*** Exercise data ***
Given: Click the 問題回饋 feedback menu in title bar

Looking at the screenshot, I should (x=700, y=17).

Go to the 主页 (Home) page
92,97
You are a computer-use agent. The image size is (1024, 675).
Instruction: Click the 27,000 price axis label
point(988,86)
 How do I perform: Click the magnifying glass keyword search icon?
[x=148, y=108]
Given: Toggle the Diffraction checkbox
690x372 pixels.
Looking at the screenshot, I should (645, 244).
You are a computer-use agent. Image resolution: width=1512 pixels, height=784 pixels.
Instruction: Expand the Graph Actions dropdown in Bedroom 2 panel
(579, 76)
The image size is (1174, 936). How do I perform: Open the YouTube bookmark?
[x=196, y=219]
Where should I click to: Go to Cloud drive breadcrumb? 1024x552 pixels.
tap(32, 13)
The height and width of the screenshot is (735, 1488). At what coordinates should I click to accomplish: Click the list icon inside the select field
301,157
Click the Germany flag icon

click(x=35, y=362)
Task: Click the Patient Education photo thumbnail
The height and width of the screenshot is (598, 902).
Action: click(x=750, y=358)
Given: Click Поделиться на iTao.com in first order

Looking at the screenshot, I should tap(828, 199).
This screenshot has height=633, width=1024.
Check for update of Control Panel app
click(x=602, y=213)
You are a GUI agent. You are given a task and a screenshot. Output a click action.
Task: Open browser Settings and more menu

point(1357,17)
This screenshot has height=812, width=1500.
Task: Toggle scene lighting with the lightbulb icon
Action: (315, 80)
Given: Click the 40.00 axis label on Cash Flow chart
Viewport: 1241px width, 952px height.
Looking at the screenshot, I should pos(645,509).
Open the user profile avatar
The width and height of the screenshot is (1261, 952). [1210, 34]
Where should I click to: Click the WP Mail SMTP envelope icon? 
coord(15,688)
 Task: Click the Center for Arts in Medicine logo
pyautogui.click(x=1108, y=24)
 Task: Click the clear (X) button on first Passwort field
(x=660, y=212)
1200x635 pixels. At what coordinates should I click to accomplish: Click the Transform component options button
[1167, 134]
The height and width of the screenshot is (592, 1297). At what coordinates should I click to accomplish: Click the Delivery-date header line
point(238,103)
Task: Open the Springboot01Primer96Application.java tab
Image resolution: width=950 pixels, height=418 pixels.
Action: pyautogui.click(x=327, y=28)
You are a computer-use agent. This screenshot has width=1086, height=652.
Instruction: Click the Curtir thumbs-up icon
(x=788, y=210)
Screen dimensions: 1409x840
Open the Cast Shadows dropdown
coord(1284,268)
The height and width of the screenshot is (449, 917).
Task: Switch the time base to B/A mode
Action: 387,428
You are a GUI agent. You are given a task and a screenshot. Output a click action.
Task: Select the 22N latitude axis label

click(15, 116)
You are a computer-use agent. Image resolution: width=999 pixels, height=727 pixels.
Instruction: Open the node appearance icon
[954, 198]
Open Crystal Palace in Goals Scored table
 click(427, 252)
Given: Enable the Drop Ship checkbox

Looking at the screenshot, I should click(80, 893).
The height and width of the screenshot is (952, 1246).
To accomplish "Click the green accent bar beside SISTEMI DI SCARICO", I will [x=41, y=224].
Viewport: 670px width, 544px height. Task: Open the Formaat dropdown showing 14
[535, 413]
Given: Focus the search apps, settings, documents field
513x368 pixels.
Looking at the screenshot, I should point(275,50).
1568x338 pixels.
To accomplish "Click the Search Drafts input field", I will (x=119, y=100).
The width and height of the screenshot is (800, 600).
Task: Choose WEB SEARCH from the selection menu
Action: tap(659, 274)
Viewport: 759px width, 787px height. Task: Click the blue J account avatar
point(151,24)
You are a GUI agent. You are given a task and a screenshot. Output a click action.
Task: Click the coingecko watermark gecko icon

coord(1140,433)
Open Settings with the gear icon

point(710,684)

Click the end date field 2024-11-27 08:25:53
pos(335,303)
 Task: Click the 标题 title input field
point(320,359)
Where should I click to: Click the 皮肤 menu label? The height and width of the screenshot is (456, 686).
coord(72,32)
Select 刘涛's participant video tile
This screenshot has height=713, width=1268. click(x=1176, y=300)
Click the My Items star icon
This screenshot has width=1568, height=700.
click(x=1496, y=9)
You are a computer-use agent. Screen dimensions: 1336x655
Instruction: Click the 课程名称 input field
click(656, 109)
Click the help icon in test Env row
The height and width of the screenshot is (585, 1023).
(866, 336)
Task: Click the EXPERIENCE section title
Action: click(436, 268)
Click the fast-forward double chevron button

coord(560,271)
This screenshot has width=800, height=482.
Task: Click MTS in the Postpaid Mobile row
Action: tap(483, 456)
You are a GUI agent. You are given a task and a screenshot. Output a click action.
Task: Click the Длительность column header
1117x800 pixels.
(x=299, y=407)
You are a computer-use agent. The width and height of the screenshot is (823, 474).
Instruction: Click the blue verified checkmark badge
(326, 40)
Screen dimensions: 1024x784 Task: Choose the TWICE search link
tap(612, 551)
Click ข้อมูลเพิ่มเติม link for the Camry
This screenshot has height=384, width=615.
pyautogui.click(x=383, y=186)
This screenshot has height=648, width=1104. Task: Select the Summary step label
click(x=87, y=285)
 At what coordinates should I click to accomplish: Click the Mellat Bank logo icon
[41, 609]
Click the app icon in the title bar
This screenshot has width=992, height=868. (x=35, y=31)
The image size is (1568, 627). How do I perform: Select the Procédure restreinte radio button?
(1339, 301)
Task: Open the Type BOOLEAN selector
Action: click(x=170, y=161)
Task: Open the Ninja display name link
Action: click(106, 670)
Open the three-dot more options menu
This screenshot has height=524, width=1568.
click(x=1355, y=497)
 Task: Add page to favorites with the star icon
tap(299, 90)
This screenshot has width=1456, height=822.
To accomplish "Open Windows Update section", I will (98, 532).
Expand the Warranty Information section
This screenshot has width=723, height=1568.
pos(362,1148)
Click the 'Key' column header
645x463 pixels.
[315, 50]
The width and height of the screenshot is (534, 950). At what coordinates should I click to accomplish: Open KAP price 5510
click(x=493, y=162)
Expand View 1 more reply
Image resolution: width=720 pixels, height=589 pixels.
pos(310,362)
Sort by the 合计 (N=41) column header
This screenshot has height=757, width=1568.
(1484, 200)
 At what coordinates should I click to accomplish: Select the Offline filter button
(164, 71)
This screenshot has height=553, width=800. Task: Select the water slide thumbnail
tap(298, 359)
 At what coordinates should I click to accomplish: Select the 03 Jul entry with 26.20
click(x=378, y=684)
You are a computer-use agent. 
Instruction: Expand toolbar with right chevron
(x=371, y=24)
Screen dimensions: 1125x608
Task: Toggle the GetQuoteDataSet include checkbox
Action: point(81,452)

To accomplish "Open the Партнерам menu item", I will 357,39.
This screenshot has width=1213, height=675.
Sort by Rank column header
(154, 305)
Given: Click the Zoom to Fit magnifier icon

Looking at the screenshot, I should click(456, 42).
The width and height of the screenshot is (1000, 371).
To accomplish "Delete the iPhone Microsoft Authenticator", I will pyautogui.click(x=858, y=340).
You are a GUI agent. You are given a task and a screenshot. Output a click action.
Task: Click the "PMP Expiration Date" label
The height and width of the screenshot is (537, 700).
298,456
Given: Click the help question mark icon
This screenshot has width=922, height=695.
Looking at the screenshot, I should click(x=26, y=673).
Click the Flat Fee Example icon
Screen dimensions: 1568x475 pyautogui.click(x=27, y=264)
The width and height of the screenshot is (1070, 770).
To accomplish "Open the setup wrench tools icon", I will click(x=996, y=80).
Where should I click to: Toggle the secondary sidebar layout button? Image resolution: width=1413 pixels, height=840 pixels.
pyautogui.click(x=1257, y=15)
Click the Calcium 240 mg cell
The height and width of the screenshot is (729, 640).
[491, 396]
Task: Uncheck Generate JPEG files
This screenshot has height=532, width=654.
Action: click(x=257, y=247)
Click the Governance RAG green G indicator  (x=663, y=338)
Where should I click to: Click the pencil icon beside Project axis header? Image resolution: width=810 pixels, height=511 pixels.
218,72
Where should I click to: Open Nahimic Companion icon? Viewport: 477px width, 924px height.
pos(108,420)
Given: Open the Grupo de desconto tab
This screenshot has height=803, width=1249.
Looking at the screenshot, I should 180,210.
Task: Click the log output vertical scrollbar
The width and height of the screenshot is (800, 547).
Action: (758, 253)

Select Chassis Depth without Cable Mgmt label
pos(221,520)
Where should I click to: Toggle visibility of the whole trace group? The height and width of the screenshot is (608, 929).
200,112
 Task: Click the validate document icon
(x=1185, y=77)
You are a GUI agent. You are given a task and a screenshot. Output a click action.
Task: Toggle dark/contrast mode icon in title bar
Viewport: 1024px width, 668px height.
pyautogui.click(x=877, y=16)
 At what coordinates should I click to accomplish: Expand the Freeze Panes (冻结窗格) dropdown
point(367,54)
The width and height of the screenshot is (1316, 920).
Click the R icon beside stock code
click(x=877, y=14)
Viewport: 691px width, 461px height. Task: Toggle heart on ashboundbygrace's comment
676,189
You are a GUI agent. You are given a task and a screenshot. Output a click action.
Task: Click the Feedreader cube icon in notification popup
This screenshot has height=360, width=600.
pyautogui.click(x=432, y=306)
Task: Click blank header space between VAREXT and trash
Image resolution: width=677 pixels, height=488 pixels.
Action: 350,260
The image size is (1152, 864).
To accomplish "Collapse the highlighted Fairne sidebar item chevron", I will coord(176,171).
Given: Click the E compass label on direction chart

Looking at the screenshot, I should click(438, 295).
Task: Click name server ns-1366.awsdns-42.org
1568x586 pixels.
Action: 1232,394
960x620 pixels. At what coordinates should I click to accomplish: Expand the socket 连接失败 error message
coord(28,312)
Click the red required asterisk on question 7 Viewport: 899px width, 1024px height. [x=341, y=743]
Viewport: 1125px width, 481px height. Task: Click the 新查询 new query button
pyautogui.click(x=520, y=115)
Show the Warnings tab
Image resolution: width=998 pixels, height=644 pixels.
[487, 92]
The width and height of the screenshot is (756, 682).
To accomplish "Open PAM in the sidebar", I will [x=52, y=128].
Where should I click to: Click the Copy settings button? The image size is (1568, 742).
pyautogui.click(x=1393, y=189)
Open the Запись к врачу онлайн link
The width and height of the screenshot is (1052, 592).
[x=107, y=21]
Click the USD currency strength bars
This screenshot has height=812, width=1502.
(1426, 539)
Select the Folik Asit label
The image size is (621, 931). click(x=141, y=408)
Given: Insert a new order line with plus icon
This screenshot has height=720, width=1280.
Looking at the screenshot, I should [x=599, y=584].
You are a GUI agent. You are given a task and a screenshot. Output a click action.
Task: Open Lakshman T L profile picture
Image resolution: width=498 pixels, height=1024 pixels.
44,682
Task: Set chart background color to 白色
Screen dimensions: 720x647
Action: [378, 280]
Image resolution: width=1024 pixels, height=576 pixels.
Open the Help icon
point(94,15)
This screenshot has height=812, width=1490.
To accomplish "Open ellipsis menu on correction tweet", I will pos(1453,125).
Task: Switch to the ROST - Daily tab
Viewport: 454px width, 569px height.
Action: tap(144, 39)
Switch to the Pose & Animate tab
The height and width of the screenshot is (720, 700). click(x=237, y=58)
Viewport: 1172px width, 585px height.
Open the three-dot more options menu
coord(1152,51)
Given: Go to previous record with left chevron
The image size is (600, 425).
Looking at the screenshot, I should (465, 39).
*** End of Exercise data ***
Only the lines that contain the string "green" are to be copied from the records.

To accomplish "Click the green accent bar beside SISTEMI DI SCARICO", I will [x=41, y=224].
Click the Governance RAG green G indicator  (x=663, y=338)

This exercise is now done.